Amazon Studios is inviting filmmakers and screenwriters around the world to submit full-length test movies and scripts. Amazon Studios will offer a total of $2.7 million to the top submissions received by December 31, 2011, including prizes for the 2011 Annual Awards, with $100,000 for the best script and $1 million for the best movie, and monthly awards of $100,000 for best test movie and $20,000 for best script. The best projects will be developed into features for commercial release. Warner Bros. Pictures will have first access to the projects Amazon Studios wishes to produce in cooperation with an outside studio. (If Warner Bros. Pictures passes, Amazon can take the selected project to another studio.) If a feature is released, the individual who submitted the script or test movie will receive a rights payment of $200,000; if the movie makes over $60 million at the U.S. box office, the original filmmaker or screenwriter will receive a $400,000 bonus.

- - - -

**Goals:**
1 – Answer these from the Amazon Studios announcement:
(a) By what date must submissions be received to qualify for the prizes?
(b) Which studio gets first access to projects Amazon Studios wishes to produce with an outside studio?
(c) What bonus does the original filmmaker or screenwriter receive if the movie makes over $60 million at the U.S. box office?
2 – Write a continuation of the Amazon Studios announcement, picking up after its last sentence.
The records that follow play no part in this work.

**Information provided:**
- - - -

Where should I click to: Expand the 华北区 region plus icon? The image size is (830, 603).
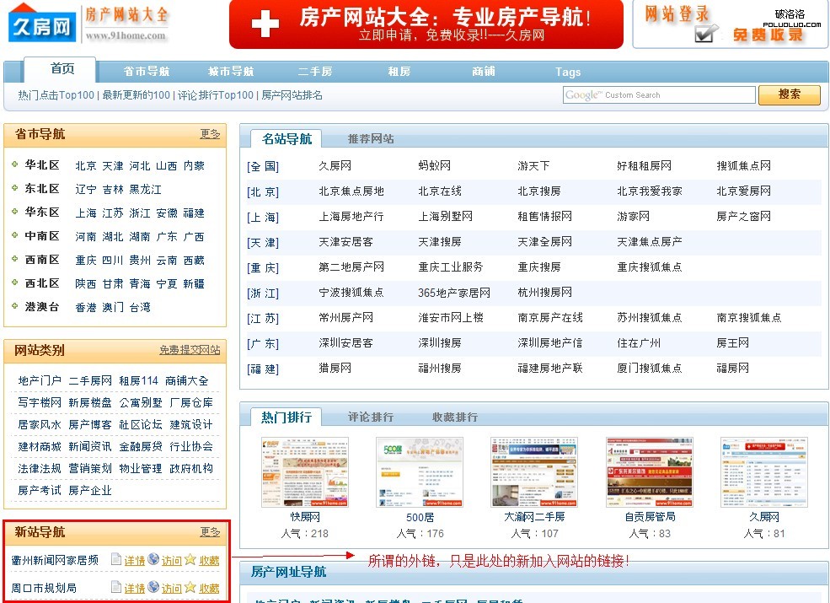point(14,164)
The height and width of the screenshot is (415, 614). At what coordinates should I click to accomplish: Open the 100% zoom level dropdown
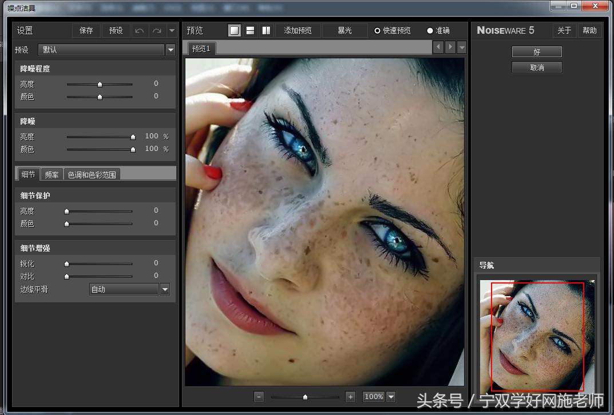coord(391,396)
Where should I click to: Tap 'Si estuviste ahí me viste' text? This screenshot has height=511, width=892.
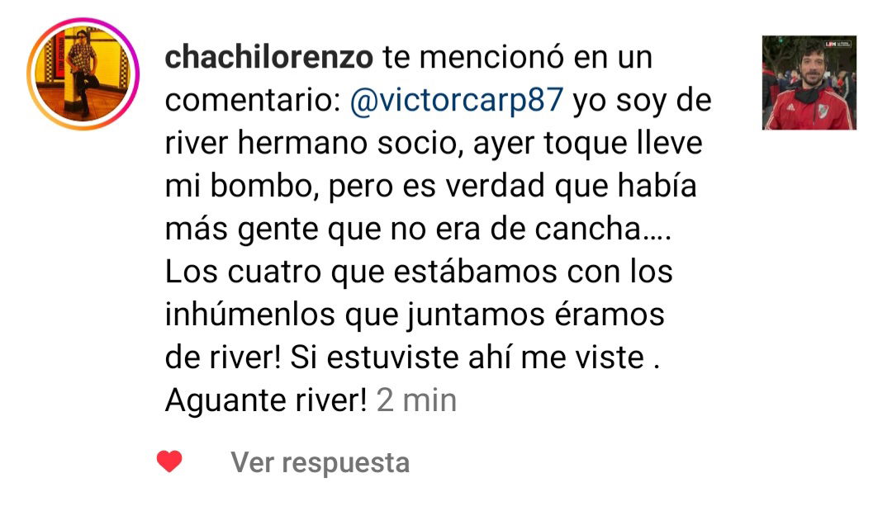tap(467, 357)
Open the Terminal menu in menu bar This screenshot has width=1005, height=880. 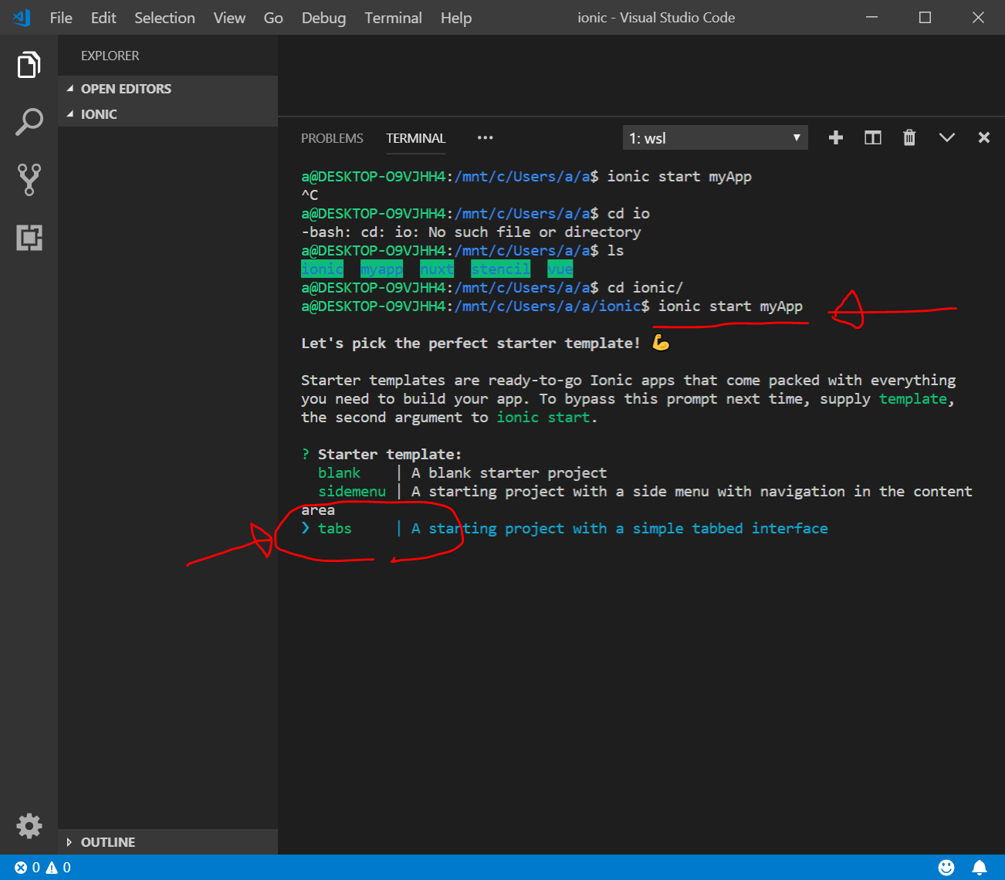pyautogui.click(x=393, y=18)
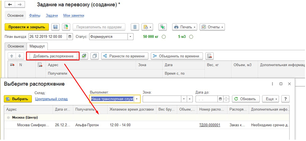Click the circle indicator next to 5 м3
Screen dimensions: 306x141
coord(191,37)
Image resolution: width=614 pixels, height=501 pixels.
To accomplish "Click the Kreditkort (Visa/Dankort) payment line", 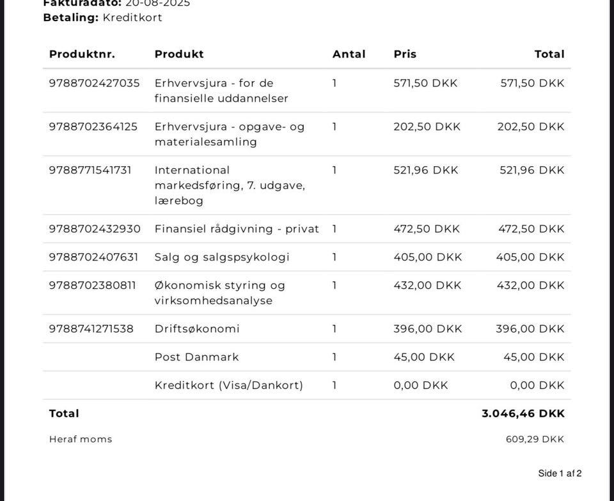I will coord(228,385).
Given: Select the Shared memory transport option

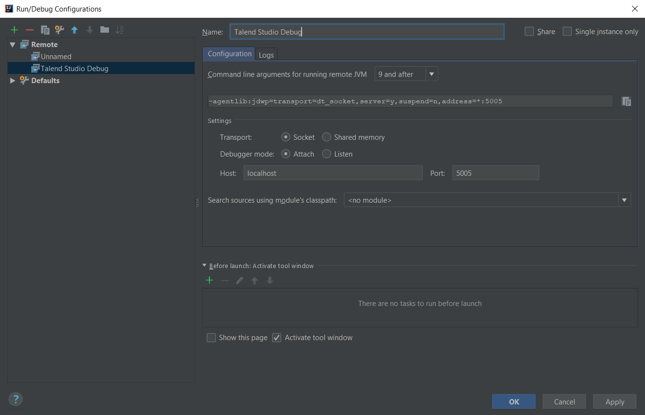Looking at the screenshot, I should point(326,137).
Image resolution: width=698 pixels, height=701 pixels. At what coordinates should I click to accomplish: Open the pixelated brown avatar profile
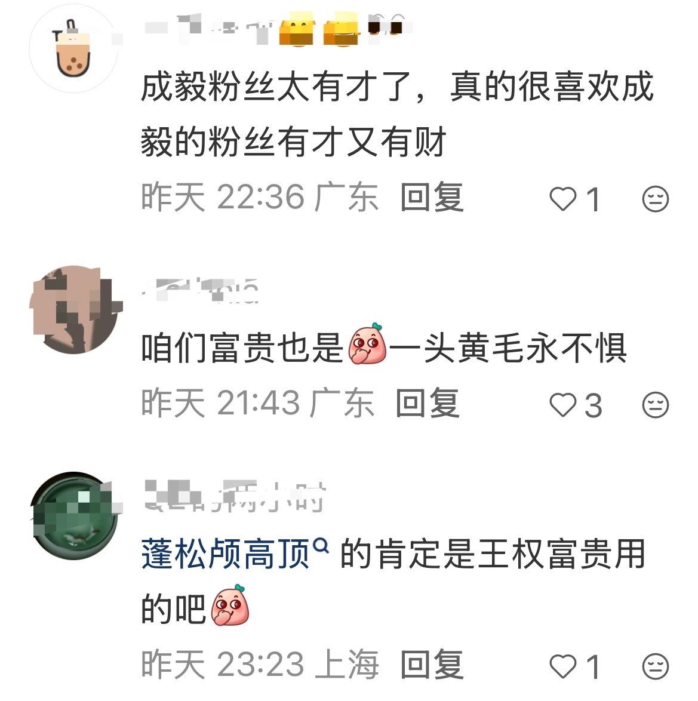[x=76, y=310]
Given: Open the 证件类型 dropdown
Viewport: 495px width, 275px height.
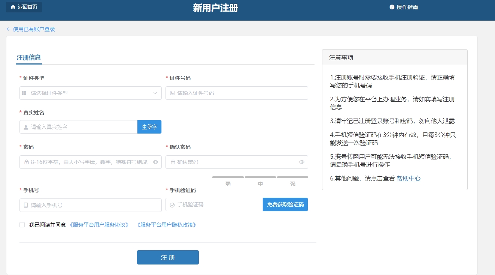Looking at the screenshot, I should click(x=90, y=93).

- - - -

**The results:**
1 –
(a) December 31, 2011
(b) Warner Bros. Pictures
(c) $400,000

2 –
“We are excited to introduce writers, filmmakers and movie lovers to Amazon Studios,” said Roy Price, director of digital product development at Amazon. "Full-length test movies will show stories up on their feet and attract helpful feedback at an early stage. We hope that Amazon Studios will help filmmakers experiment and collaborate and we look forward to developing hit movies.”

Winning screenplays and full-length test movies will be selected on the basis of commercial viability. Industry panelists who will assess the projects include Jack Epps, Jr., screenwriter and chair of the writing division at the USC School of Cinematic Arts; producer Mark Gill, a former president of Miramax and Warner Independent Pictures; screenwriter Mike Werb; and Michael Taylor, producer and chair of the production division of the USC School of Cinematic Arts.